The reason I am bringing this paper up now (and summarizing it) is because it was recently linked to our preprint about DNA contamination in the COVID modified mRNA products by a follower on Twitter. The reason it was linked was because of the mystery open reading frame (ORF) discovered in the plasmids snapgened by Kevin McKernan, and also discussed in the publication entitled: “Are There Hidden Genes in DNA/RNA Vaccines?”.2
ORFs are spans of DNA between start and stop codons. Start and stop codons are the triplets of bases (in messenger RNA) that command the commencement and ending of translation in a protein. Whatever that protein may be.
So what’s the problem, you ask? Well, it’s not just that this ORF is absolutely not meant to be in the plasmid, just like the DNA is not meant to be in the vials. It’s not just that this ORF was absolutely not disclosed by Pfizer in their plasmid map, just like the SV40 elements were not disclosed.
WHO and FDA guidelines exist to prevent biological whoopsies like inclusion of superfluous potentially ‘active’ ORFs that may end up in in vivo contexts. The following paragraph is an excerpt taken verbatim from the WHO Technical Report Series No 941, 2007 Guidelines for assuring the quality and nonclinical safety evaluation of DNA vaccines.

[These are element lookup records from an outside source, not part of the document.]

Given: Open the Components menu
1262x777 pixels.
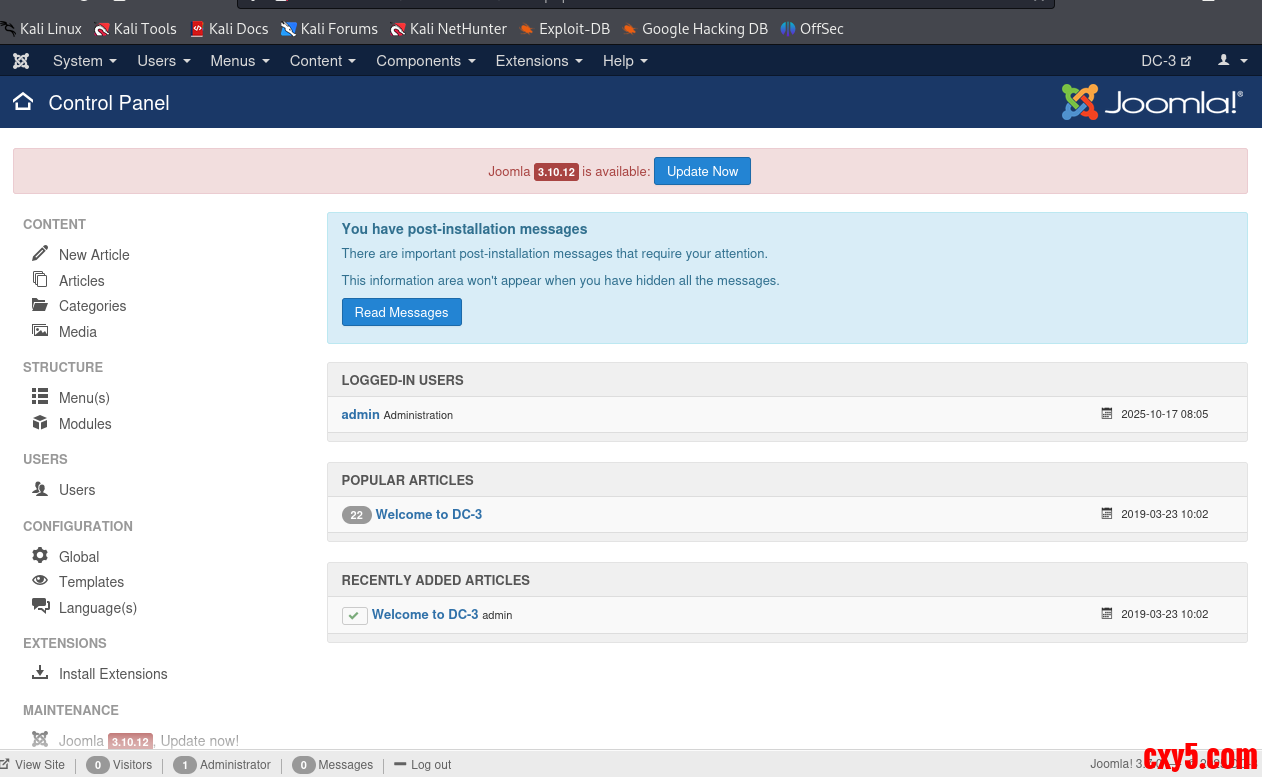Looking at the screenshot, I should (425, 61).
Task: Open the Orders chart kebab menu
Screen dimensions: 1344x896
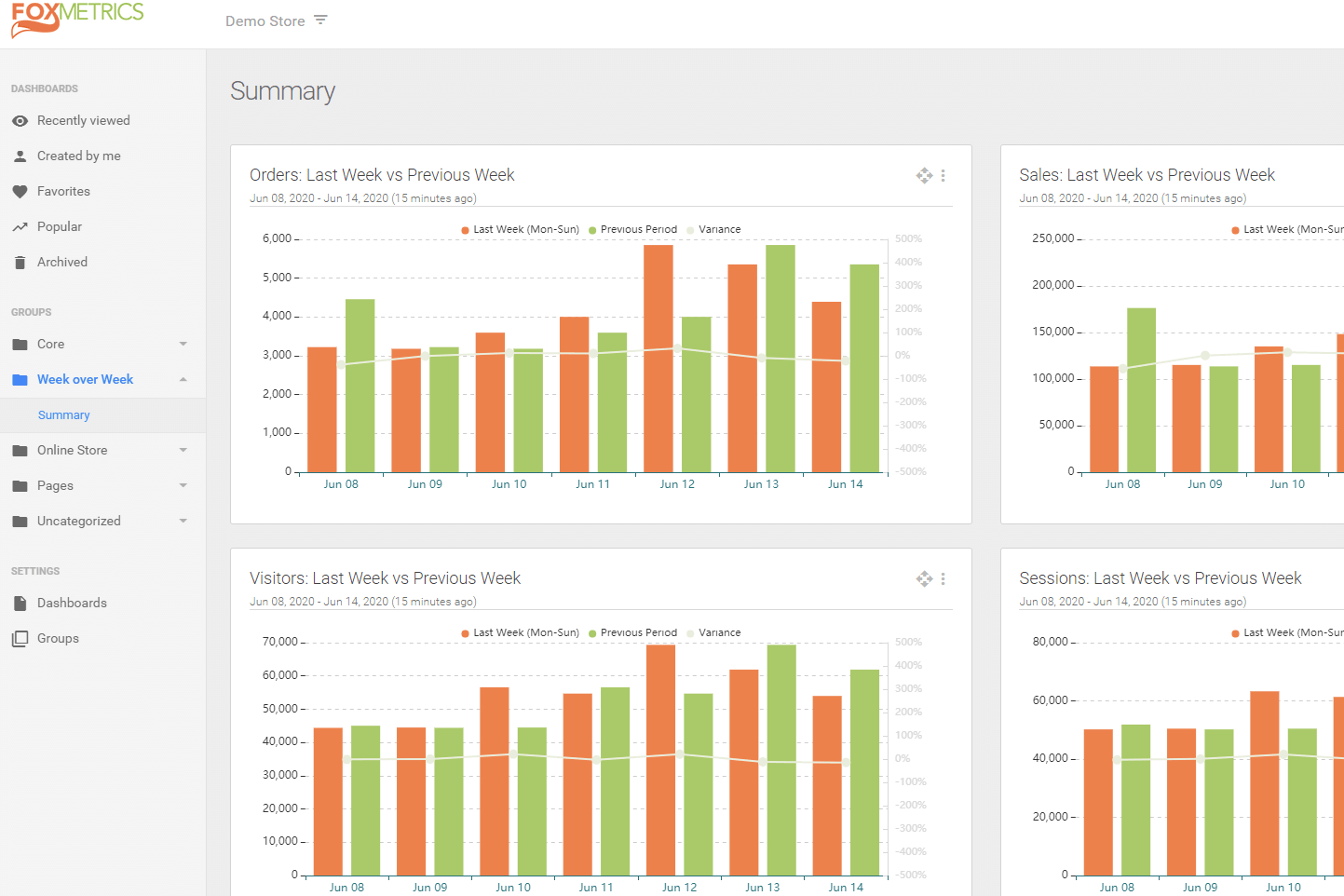Action: (944, 175)
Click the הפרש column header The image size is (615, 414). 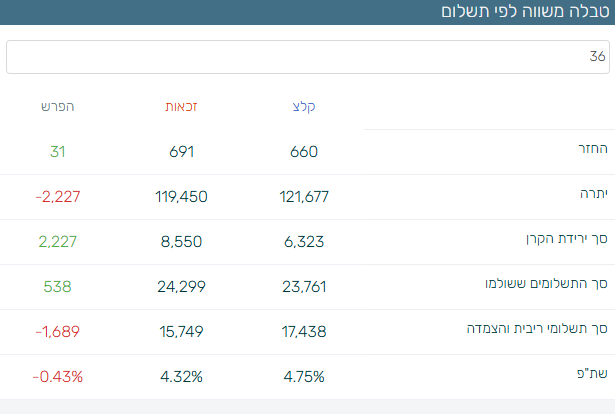point(58,106)
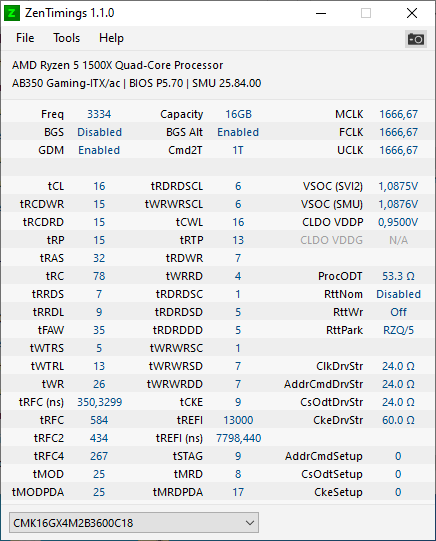
Task: Close the ZenTimings window
Action: click(412, 13)
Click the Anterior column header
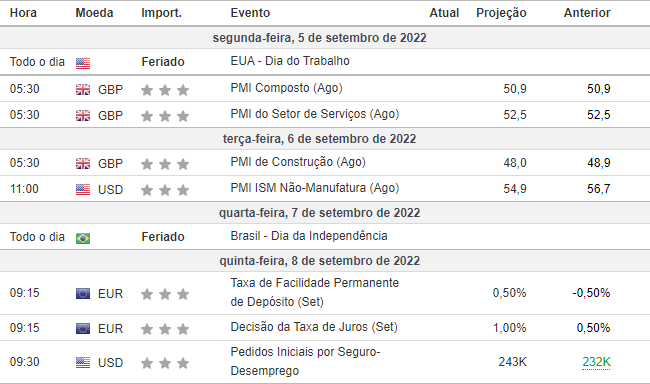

…a DNA sequence homology check of the plasmid with the international databases (e.g. the National Center for Biotechnology Information, National Institute for Health, USA, and/or other international nucleotide databases) should be performed to investigate the presence of unintended sequences of biological significance such as those encoding cellular growth functions or alternative and unanticipated reading frames.3
These guidelines exist for very good reasons that go far beyond optimizing plasmids for use in vaccine component production: they exist because we really want to prevent mystery ORFs in biological product settings because of the risk of translatable ‘undesirable’ proteins (ahem - like amyloids) that may have unintended clinical outcomes in the in vivo setting (aka: adverse events). This particular ORF that Kevin found is exceedingly odd in that it is the antisense of the spike itself, although it has no known function as a protein.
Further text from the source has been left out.